‘Evam kurvati hi arogya-bala-varna-samvahana-sampadam upetam jnatinam shreshtam apatyam janayati’
– Charaka Samhita
Translating the above verses,
‘If a pregnant woman is taken care of as advised, she will give birth to a child who does not have any diseases – a healthy, physically strong, radiant and well nourished baby. He will be superior to all in the race’
Ayurvedic tradition has the practice of describing pregnancy under definitions of ‘safe motherhood’. This can be further explicated as ‘the basis of family life which, in turn, is the backbone of all the orders of society. Hence, family life remains protected if the woman is safe and protected.’ Thus the mother forms the pivot around which the health of the entire family revolves. Ayurveda compares conception to the germination and sprouting of a seed and its transformation into a sapling. When the male and female seeds unite and the soul enters the union, it becomes an embryo (called in Sanskrit as garbha). Ayurveda gives importance to the quality of the seed and hence, to the development during adolescence, of both the male and the female. In addition to the female seed, the mother also provides the ‘soil, nutrition and the right season’ for the seed to grow. Hence, Ayurveda advises special attention to be paid to the nutrition and protection of the woman to keep her (the soil) rich and clean.

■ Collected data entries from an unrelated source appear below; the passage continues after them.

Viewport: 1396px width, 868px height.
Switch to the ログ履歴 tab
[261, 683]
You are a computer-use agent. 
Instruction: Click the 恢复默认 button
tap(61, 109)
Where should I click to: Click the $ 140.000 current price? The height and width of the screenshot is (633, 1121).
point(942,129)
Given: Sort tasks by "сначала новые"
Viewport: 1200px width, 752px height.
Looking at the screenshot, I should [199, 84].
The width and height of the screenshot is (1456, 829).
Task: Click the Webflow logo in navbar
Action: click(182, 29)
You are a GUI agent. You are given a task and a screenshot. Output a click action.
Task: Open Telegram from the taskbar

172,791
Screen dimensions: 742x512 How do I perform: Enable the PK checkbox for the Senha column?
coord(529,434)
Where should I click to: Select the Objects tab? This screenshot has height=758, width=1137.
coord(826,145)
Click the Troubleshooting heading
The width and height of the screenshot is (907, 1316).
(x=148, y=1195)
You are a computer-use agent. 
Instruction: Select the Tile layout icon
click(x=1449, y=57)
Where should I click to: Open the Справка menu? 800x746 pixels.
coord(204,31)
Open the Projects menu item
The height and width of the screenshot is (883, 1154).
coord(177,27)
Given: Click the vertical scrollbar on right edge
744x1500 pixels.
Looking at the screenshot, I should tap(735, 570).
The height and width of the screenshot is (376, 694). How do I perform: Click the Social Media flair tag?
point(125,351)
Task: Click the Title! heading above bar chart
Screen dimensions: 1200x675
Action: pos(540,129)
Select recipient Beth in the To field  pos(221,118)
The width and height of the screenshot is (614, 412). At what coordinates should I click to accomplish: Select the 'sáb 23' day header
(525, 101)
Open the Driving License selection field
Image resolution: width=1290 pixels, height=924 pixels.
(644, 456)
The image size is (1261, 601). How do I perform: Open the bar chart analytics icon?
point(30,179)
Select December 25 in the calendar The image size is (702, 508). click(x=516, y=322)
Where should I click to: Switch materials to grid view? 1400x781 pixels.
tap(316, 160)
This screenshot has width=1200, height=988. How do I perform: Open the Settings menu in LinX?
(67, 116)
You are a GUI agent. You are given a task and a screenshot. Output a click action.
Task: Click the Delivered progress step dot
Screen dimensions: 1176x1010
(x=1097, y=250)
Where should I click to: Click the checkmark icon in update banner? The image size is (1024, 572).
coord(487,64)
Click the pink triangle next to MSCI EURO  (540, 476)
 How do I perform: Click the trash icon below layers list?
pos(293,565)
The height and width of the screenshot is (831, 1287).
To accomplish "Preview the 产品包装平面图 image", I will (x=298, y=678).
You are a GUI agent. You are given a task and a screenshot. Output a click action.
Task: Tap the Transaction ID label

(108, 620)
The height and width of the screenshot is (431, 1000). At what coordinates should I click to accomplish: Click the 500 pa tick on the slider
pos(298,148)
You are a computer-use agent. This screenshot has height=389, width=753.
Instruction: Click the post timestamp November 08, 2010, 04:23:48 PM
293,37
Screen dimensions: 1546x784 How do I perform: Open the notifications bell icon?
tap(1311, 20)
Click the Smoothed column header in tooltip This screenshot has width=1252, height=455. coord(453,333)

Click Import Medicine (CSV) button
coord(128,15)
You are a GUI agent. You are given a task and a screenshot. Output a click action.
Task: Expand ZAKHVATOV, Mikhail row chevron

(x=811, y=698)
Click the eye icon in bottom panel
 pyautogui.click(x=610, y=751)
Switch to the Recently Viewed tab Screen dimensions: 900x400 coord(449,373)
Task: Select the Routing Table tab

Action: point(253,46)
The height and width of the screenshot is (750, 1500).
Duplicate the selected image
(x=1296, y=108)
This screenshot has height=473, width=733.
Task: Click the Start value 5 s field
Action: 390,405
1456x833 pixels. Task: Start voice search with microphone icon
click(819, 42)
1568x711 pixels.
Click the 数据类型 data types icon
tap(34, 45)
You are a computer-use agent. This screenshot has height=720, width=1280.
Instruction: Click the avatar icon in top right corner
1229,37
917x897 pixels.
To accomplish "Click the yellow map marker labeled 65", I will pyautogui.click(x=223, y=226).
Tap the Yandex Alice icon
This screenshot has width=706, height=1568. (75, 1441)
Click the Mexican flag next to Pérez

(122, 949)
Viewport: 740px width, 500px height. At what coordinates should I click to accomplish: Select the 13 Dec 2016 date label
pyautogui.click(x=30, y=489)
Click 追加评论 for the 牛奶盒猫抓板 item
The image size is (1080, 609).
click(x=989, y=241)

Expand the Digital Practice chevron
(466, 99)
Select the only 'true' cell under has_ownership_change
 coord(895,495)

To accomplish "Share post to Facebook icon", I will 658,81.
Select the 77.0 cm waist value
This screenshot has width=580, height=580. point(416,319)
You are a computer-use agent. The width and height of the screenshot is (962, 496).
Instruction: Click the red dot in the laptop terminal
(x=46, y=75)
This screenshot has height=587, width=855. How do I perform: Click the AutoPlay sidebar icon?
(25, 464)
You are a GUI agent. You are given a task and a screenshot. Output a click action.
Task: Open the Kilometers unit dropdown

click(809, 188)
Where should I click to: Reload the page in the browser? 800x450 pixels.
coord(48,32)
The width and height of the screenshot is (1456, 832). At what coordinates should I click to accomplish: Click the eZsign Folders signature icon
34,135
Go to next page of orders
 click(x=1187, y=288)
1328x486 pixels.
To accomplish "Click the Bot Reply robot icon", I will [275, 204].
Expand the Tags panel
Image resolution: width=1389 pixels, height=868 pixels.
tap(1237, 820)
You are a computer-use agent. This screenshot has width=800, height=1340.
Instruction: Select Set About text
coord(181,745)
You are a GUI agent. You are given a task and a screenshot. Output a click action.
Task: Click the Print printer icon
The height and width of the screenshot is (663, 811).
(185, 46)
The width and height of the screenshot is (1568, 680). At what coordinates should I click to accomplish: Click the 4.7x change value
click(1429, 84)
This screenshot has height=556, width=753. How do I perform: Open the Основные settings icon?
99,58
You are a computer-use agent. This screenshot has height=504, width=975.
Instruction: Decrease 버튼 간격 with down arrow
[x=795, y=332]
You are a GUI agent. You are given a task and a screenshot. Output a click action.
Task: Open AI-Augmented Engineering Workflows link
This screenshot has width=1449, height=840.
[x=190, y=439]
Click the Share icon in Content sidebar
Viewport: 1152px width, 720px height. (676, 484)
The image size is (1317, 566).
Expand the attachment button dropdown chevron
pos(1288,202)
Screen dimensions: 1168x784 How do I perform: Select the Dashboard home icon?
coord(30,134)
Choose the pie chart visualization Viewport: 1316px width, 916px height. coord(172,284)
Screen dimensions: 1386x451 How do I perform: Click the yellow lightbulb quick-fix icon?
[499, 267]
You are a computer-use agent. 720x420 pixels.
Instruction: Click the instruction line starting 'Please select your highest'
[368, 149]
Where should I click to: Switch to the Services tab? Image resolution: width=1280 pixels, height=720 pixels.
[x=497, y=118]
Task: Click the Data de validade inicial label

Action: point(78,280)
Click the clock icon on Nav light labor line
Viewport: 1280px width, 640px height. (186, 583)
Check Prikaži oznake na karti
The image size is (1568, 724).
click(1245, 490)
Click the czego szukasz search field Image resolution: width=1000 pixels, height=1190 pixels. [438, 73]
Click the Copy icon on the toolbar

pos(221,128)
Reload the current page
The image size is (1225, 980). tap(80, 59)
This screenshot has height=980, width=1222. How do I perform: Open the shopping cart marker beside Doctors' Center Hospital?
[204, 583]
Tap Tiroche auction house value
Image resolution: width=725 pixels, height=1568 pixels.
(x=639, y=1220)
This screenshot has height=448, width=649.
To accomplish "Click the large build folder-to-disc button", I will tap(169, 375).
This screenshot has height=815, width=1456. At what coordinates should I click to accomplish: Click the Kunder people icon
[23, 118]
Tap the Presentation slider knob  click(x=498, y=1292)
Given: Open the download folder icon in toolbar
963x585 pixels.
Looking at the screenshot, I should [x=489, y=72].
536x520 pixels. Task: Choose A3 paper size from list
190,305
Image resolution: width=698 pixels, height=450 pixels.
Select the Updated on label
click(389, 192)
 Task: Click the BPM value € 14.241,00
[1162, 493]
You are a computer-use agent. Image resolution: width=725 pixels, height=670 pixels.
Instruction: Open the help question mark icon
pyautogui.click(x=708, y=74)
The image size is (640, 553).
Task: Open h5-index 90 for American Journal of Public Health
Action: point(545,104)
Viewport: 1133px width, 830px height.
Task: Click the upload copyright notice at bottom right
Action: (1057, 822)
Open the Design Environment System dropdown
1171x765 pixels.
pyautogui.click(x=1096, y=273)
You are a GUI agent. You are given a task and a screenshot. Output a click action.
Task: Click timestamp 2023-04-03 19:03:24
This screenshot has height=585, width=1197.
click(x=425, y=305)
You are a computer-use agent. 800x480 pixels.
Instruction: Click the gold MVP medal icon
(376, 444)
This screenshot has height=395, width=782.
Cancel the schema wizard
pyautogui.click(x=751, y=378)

It further advises that a female under sixteen years of age and a male under twenty should not bear a child. The rules of sexual intercourse are also laid down. So also, those of antenatal care: the husband and other family members are advised to take care of the pregnant woman’s diet and encourage activities that are dear to her and beneficial to the foetus or child growing in her body. Thus, the approach towards motherhood, that is pregnancy and childbirth, is a holistic one. Such concepts are excellent, but the question is: are they practiced? In fact, it needs thorough introspection on our part to find out why this approach was abandoned.